The night we arrived we went to a concert at a club in Greenwich Village, just down from the fabled Bitter End, and we walked along streets where a youthful Bob Dylan was just a pedestrian, freewheeling, a nobody, while Woody Guthrie lay dying in a New Jersey hospital. I put out of hand to touch the building, something solid to root my dreams. After the concert, we sat talking with an old friend, a New York transplant from the Deep South. Until 1:00 AM. Until 1:00 AM. And that’s just the kind of thing you can do in New York, until 1:00, or 3:00, or all night if you like. Because you can. Because something is always open. And that’s the best kind of talking, late, when you can say what is on your heart, when you can drop the workday reticence. When you can be real.

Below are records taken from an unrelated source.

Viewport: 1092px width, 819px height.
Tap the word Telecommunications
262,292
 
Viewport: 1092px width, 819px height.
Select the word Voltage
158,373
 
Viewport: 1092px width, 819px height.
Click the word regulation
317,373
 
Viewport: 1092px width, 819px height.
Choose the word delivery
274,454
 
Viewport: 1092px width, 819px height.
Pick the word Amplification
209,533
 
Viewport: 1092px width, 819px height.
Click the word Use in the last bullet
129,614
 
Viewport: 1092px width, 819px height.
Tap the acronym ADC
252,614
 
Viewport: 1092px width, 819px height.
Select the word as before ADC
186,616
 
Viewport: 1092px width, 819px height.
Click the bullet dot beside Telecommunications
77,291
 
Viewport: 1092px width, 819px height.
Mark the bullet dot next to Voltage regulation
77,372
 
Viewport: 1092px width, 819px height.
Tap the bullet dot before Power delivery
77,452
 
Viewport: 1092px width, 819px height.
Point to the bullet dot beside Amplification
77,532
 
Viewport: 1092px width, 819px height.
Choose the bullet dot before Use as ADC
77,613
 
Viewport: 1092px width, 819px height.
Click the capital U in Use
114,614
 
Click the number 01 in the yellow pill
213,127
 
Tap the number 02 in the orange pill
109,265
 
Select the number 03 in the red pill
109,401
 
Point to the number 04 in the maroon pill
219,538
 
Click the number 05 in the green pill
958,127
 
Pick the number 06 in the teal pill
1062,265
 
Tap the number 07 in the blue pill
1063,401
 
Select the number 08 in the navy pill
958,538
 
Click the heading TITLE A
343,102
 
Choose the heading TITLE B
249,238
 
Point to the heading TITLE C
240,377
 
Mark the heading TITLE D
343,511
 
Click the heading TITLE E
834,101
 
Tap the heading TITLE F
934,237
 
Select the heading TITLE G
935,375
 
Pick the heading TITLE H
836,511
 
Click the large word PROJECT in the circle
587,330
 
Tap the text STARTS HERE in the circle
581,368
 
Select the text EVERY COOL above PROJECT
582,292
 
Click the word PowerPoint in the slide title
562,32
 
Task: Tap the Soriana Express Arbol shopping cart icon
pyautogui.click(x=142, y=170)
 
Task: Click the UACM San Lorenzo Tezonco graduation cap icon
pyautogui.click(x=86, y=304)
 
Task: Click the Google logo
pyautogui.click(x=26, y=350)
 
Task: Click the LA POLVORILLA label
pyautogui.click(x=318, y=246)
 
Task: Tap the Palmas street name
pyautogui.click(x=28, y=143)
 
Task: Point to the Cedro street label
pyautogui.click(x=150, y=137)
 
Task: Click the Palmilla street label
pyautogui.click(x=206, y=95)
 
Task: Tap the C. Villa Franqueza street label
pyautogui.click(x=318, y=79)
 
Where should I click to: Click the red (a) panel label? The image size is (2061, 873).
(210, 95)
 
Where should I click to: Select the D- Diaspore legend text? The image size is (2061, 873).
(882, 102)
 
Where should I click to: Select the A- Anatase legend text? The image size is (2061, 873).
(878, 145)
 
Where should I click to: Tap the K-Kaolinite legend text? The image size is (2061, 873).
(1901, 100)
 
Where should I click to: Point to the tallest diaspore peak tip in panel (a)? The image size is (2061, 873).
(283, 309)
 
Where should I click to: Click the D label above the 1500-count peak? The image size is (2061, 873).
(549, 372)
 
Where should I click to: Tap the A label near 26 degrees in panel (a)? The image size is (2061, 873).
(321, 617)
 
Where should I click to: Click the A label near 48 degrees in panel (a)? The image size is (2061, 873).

I could live here, I say. I could forgive the man who cursed at me for getting in his way earlier that day. I could be gracious to another sparrow, falling. I could worship and work and listen to music and sit up and talk to all hours. I could walk 25 blocks at a time. I could greet people. I could smile. I could be disappointed and be enlightened and even change.
But I can do that anywhere, can't I?